What ordinary Egyptians see is that they barely can fill their stomachs on the 5-piaster (less than 1 cent) pita loaves subsidized by the government. They are looking for someone to blame, and there is plenty of blame to go around: the new book from al-Wafd on Egypt’s central bank puts a narrative in place to explain the impending collapse of the Egyptian currency and the food shortages that will come with it. In fact, the surge in corruption is an effect rather than a cause of Egypt’s financial collapse. Once Asian demand pushed grain prices to a permanently higher plateau, the old regime was finished. And once the instability killed Egypt’s tourism, financial collapse became a matter of “when” rather than “if.” Rather than stay and try to get richer, the kleptocrats are salvaging what they can and getting out.

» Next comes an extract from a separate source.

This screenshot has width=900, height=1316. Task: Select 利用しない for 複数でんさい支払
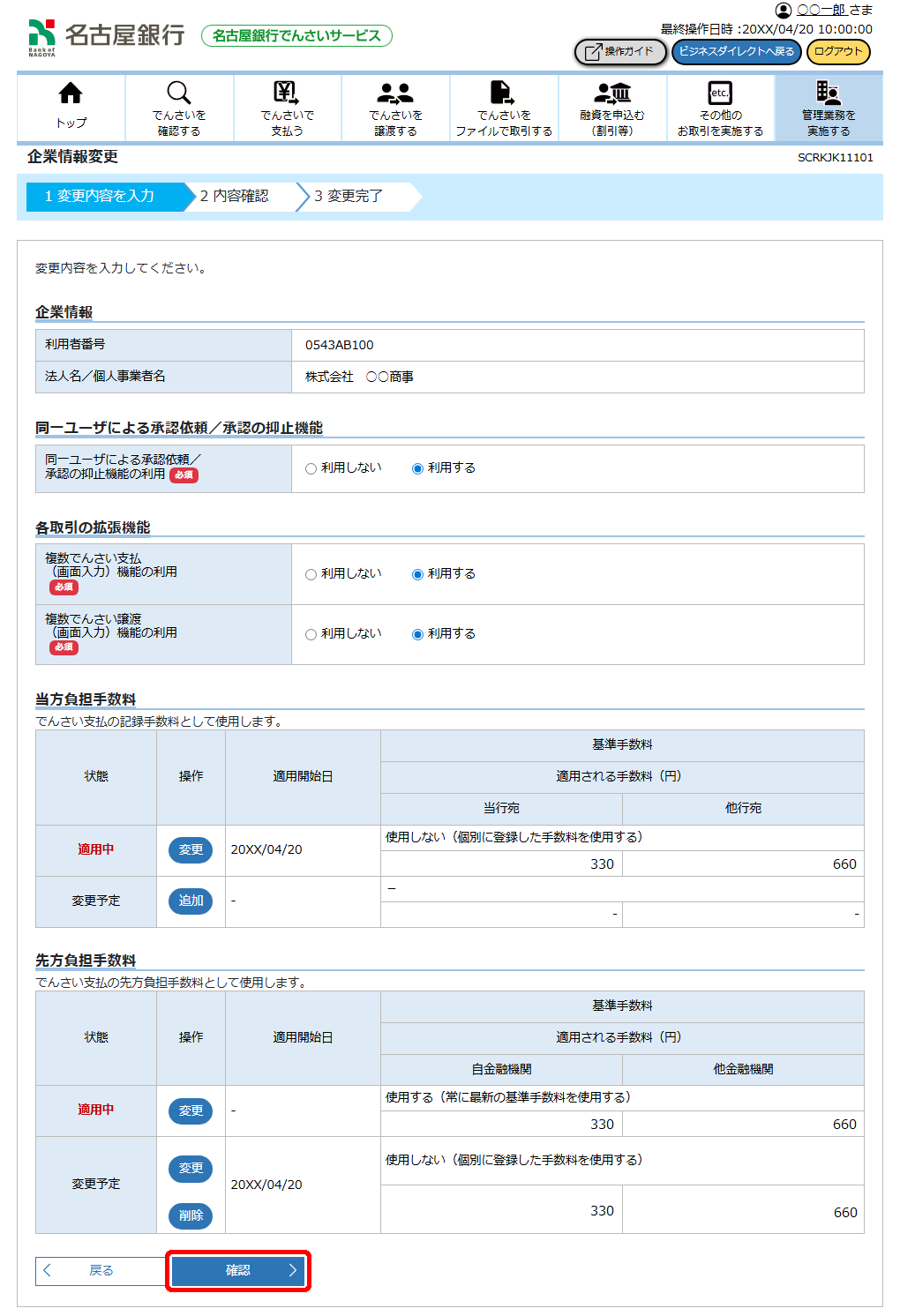(x=311, y=574)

Nasser, Sadat and Mubarak left Egypt without a single untainted institution. As in Iran in 1979, the Westernized elite, who speak foreign languages and keep bank accounts abroad, will decamp for the fleshpots of London. The Islamists are left by default.
The difference between Egypt and a banana republic is the bananas: the collapse of Latin American currencies during the 1980s never led to starvation, because it occurred in countries that exported food. The difference between Egypt and Iran is oil. An Islamist Egypt will resemble not Iran, but Somalia.
What should America’s response be? Cut our losses. It would be an obscenity to provide military (or any other aid) to an Islamist government. Nothing to see here, folks. Keep moving. Non ragioniam da lor, ma guarda e pasa.